PDA

View Full Version : First or Last 15 Minutes Most Important?


Pages : 1 2 [3]

sljohn
06 Apr 2004, 01:50 AM
Great stuff in this thread.

Re: the last post. It's hard for me to get too worked up about a quintic trend across six data points. That sounds like over-fitting to me.

I recently spoke with a statistician that used functional data analysis (FDA) to map the dynamics of ebay auction bids. As part of that work he did a cluster analysis and found two distinct patterns of auction bid dynamics.

I think it may be possible to do something similar with goal-scoring times to see if there are indeed different teams that stand out as having unique patterns.

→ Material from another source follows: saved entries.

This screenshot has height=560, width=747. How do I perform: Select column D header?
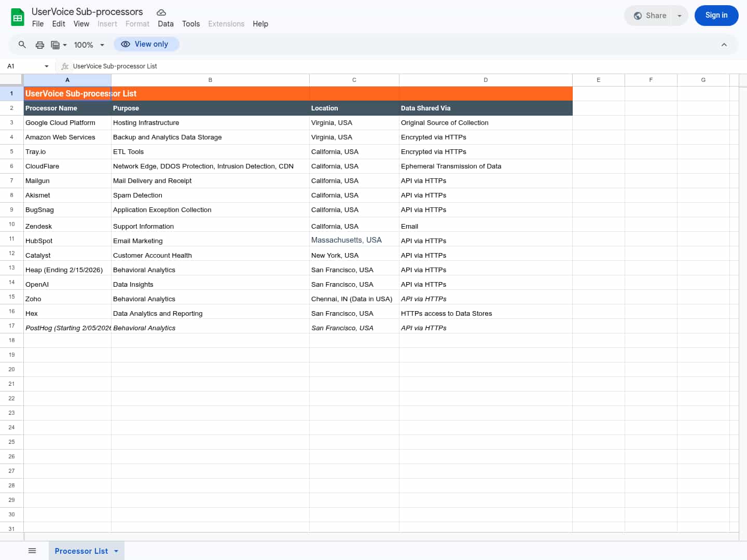click(x=486, y=80)
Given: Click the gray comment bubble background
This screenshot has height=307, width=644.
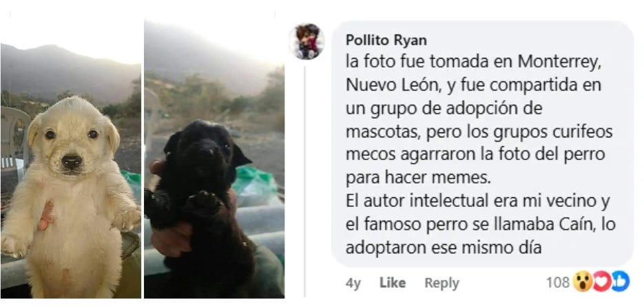Looking at the screenshot, I should (x=482, y=143).
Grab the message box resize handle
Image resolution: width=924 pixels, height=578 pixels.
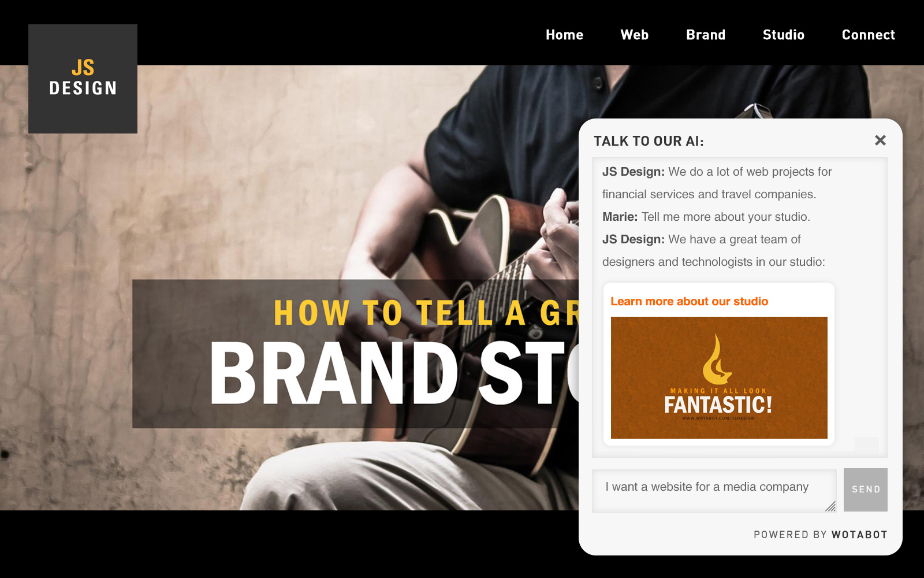click(830, 506)
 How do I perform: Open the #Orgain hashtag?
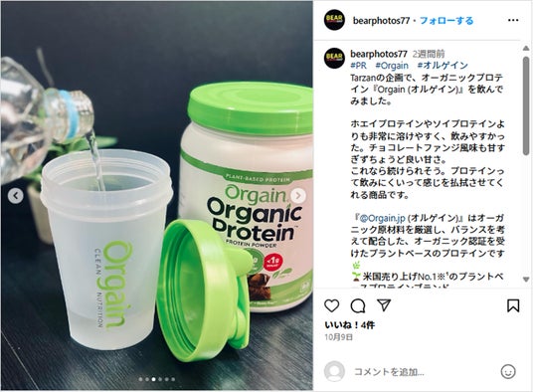(x=392, y=66)
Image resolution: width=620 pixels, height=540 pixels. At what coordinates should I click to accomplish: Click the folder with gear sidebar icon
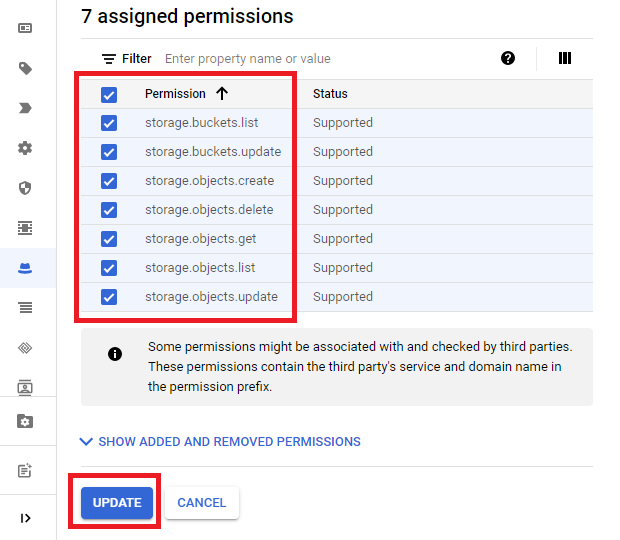click(26, 421)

Does anyone have a data set with time of goals scored and times of goals conceded by team? The optimal data set provide a history for all games across an entire season. I'm hoping to study FDA with that prof in the May/June timeframe and would love to have a data set like that to play with.

Hmmm... MLS has a game summary for each game online, doesn't it? Perhaps I can whip up a script to grab the info off of there...

ur_land
06 Apr 2004, 01:53 AM
A couple other points on these analyses....

I did all the analyses on the natural-log transformed goals scored, but I reported the untransformed means.

Also, I just did a quick analysis on the '02 and '03 data to see if the linear trend interacts with points (a proxy for team quality), and the interaction is not significant in either year. So there is no evidence that this linear trend is more true for good teams than bad teams.

ur_land
06 Apr 2004, 01:58 AM
It's hard for me to get too worked up about a quintic trend across six data points. That sounds like over-fitting to me.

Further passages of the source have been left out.